Sich aber bei der Gymnastik zur Ruhe zu setzen, daran denkt Hasler in keinem Augenblick. Auf kommende Saison hin will er beim TV Roggwil ein neues Programm mit einer neuen Gruppe einstudieren und auch mit Hochstrasser will er eine neue Choreografie auf die Beine stellen. «Nach drei Jahren wird es langsam Zeit, wieder einmal bei null zu beginnen», findet Hasler.
Ursprünglich wollten die beiden bis zum Eidgenössischen Turnfest vergangenen Sommer zusammen turnen. Doch für beide sei stillschweigend klar gewesen: Im Moment passt alles zu gut, als dass man einfach aufhören könne. So seien auch die Getränkevorlieben praktisch der einzige Punkt, in dem sich Hasler von seiner Gymnastikpartnerin unterscheidet. «Beim obligaten Gläschen Appenzeller nach einem erfolgreichen Wettkampf heisst es für mich immer ‹Augen zu und durch›», sagt er.

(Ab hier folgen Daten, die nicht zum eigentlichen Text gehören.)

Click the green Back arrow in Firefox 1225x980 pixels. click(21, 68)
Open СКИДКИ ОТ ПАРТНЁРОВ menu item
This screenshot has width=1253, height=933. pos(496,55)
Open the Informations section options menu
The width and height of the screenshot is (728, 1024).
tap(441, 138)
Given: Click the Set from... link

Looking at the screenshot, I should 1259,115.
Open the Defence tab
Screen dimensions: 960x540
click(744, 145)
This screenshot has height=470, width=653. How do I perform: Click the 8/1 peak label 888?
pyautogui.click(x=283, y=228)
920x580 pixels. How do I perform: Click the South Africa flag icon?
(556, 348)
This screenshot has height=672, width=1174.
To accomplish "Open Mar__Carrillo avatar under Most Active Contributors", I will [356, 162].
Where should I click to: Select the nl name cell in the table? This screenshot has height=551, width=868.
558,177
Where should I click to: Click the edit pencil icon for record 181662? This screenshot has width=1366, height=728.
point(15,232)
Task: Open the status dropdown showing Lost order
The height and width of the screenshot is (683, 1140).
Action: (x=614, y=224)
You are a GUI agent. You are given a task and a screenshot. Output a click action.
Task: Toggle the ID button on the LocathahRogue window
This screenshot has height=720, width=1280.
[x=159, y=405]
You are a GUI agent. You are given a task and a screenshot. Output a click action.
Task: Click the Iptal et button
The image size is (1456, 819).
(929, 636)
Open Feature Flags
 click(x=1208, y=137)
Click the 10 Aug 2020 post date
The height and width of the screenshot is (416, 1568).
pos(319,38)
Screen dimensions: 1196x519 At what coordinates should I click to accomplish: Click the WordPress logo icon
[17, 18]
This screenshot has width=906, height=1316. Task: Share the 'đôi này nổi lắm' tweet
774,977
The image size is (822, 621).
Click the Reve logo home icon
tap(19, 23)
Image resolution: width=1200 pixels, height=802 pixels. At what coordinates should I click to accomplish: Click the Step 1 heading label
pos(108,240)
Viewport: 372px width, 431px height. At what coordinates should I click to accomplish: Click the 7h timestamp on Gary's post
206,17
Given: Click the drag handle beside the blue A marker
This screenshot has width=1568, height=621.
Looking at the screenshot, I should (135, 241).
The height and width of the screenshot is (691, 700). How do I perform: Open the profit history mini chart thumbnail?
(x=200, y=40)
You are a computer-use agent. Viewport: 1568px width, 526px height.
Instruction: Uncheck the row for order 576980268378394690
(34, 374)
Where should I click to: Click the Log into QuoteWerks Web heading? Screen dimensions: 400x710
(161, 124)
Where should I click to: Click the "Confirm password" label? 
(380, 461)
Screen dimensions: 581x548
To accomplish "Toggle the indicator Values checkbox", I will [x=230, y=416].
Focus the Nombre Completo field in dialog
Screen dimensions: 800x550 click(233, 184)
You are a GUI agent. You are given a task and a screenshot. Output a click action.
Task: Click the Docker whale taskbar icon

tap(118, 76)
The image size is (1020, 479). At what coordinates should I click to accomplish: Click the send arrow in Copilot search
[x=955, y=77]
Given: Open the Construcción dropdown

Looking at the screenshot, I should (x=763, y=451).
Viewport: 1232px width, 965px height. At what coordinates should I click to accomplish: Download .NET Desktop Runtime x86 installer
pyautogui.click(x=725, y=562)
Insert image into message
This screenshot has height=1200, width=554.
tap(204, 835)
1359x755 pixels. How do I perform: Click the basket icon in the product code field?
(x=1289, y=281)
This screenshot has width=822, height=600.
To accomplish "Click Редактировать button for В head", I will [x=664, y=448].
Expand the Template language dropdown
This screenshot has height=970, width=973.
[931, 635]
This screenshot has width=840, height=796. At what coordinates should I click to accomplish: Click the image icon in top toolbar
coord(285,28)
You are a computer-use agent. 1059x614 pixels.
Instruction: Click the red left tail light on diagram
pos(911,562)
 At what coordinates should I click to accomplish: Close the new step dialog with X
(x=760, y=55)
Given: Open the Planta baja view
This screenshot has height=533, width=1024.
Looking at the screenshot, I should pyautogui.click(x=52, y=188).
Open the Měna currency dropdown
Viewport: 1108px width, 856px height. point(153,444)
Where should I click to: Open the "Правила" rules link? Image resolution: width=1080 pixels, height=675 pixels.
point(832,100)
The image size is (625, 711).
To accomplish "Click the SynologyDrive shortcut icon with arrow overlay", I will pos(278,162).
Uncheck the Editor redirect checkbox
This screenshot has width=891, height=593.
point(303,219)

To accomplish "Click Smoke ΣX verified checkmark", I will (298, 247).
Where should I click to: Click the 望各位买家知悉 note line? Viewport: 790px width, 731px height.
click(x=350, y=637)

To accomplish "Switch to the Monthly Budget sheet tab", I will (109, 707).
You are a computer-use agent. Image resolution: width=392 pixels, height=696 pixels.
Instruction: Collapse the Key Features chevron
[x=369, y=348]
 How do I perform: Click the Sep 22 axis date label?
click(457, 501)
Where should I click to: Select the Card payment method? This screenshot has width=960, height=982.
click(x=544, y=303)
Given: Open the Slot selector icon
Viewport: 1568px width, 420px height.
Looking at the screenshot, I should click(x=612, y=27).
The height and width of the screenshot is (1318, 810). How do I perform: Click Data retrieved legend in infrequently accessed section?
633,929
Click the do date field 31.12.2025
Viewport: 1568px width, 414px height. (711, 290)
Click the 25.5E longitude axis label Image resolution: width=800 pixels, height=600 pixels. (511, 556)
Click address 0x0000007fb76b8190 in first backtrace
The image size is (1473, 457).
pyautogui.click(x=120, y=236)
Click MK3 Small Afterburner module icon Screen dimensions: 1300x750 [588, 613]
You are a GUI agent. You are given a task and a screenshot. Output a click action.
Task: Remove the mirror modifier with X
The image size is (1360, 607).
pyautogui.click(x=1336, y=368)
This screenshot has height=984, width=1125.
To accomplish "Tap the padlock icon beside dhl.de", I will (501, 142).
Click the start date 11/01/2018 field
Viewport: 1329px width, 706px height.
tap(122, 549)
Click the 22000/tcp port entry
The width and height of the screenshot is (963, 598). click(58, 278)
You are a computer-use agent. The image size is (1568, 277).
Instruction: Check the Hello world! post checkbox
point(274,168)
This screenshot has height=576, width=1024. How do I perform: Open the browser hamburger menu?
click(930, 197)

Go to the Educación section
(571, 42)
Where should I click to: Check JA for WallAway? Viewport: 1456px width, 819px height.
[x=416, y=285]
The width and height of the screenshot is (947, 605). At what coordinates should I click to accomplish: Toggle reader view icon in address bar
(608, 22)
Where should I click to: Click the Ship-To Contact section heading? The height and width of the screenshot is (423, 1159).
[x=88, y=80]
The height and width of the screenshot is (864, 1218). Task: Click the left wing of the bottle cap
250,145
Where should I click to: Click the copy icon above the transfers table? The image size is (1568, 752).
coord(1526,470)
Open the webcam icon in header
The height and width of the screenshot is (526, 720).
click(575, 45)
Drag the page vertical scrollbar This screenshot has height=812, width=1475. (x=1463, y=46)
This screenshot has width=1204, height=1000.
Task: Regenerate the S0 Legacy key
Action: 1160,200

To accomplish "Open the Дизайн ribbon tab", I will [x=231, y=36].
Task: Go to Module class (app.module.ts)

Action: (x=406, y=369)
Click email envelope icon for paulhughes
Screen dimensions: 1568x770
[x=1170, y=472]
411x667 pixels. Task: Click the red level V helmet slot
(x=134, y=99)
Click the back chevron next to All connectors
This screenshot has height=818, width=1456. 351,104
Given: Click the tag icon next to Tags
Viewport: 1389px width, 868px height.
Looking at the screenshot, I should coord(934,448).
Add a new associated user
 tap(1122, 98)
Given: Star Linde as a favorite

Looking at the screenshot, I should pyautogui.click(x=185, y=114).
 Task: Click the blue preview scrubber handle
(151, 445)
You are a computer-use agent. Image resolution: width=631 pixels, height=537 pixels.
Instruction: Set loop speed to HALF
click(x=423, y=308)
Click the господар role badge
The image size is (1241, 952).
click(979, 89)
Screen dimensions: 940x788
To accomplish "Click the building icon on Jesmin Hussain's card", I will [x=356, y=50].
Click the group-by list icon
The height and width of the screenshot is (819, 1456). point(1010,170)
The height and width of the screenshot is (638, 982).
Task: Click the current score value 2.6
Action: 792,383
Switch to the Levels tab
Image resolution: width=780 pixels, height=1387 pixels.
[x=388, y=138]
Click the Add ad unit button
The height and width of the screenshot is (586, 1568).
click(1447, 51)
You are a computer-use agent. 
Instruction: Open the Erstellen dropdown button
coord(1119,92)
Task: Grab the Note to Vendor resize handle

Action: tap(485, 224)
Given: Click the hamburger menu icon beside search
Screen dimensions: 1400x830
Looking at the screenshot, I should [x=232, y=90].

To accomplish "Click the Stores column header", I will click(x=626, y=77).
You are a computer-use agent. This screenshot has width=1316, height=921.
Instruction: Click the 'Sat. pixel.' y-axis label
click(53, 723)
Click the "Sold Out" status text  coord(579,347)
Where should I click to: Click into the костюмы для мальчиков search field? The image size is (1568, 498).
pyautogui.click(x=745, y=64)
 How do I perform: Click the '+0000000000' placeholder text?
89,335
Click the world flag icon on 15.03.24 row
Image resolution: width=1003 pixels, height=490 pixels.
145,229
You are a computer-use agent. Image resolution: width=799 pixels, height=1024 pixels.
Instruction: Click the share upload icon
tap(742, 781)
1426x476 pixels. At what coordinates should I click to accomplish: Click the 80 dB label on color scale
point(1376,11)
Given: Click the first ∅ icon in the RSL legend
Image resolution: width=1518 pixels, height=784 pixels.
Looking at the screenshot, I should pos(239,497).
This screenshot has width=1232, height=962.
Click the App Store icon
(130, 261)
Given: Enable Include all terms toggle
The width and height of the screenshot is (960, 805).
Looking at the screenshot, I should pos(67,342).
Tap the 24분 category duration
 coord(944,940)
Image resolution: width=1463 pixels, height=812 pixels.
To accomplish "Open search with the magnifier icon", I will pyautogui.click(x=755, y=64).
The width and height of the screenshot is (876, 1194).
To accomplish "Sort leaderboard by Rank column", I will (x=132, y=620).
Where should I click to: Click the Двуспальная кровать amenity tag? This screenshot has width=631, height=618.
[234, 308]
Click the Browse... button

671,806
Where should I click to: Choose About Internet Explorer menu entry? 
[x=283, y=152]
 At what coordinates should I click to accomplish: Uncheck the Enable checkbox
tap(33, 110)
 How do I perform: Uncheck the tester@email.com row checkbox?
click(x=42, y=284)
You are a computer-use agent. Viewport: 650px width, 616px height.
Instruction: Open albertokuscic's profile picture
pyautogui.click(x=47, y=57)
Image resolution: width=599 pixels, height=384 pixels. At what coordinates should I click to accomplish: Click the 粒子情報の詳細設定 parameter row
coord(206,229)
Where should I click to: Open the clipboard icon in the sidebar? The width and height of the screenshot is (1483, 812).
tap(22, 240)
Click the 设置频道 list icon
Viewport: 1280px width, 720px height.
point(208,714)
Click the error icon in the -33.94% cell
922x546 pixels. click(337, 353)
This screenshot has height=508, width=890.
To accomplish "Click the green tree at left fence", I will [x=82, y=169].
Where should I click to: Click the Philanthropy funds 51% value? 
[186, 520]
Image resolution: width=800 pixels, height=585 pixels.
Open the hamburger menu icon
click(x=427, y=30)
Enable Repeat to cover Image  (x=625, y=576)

Dass Hasler die Augen noch ein paar Mal zusammenkneifen muss, ist gut möglich. Das Ziel des Gymnastik-Paars sei nämlich, mit dem neuen Programm den Titel an den Schweizermeisterschaften zu verteidigen. Dabei wollen die beiden ihr Erfolgsrezept beibehalten und den Spass an der Gymnastik nach wie vor als erste Priorität ansehen. Auch deswegen kommt es für Hasler nicht infrage, in der Einzelkategorie an Wettkämpfen teilzunehmen. «Einzel? Nein, auf keinen Fall, da kann man beim Training in der Halle ja mit gar niemandem plaudern.»